Task description:
How many lines in the listing below contain the word "menu"? Reply with the number only.

Extracted material:
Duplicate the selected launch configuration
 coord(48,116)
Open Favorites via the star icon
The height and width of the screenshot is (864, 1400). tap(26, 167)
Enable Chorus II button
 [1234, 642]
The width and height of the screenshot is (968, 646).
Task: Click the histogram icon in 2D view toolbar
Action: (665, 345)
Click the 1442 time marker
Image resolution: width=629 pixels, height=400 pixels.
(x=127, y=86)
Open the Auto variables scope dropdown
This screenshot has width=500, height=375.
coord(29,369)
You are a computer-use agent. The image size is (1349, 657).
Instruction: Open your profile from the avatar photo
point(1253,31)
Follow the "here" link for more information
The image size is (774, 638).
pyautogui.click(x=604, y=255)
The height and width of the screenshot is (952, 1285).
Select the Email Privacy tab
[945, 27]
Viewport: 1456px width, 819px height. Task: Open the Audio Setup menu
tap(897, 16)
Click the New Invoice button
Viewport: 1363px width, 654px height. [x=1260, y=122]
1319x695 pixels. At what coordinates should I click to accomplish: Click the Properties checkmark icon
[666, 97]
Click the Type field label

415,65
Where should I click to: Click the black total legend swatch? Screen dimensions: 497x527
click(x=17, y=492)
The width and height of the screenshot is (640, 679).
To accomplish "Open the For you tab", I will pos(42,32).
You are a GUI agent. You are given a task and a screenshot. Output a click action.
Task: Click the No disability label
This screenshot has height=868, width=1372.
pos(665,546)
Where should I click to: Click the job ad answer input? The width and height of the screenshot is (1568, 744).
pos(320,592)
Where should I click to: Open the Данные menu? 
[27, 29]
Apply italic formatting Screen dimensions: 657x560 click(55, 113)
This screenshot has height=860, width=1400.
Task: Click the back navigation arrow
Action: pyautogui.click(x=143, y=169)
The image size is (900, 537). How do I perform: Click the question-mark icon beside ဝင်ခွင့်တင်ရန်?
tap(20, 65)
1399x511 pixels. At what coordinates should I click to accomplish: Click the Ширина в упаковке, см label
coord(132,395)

Task output:
2